Task details:
Show all lines from the records below in which the string "agent" is present.

Extracted material:
******
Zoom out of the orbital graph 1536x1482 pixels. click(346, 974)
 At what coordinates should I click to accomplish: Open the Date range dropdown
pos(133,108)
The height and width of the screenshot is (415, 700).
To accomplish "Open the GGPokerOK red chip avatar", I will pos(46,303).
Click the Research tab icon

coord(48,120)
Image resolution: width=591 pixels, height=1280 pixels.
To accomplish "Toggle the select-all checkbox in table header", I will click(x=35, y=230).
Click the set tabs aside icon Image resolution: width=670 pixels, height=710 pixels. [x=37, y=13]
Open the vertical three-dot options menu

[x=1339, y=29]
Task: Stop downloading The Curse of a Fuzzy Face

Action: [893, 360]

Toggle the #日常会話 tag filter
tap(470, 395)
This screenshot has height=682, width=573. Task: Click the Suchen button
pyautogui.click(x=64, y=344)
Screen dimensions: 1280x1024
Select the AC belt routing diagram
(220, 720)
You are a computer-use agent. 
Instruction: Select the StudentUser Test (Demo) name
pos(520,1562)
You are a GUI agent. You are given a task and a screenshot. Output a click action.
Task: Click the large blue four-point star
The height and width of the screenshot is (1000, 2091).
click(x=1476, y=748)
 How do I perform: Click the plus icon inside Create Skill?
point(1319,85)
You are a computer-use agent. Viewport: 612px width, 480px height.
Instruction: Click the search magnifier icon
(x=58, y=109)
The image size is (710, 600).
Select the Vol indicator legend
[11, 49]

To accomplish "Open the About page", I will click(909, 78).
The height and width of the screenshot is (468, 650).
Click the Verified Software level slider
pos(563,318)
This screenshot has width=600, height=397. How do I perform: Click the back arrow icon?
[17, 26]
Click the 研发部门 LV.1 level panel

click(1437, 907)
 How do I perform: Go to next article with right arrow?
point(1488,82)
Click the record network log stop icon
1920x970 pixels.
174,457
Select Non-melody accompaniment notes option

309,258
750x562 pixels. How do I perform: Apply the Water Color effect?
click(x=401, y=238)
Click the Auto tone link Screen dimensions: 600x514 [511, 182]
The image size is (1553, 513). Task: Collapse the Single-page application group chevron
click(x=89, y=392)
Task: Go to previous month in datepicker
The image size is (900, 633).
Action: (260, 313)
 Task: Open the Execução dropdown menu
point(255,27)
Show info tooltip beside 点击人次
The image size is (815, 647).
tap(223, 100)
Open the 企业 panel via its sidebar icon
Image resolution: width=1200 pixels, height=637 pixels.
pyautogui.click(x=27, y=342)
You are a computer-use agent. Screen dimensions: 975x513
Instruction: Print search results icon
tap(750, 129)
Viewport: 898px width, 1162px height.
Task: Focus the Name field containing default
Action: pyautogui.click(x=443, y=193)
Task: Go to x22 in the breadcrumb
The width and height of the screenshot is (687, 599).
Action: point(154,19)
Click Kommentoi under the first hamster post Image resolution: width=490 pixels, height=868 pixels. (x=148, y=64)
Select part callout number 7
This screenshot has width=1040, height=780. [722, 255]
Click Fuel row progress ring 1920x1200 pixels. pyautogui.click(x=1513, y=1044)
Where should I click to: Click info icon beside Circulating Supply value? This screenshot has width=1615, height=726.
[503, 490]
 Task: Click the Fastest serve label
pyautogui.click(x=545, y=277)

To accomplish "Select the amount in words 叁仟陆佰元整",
******
Answer space:
You are a computer-use agent. 
You are a GUI agent. You are given a task and a screenshot. Output a click action.
You are a computer-use agent. Viewport: 612px width, 480px height.
You are a computer-use agent. Screen dimensions: 975x513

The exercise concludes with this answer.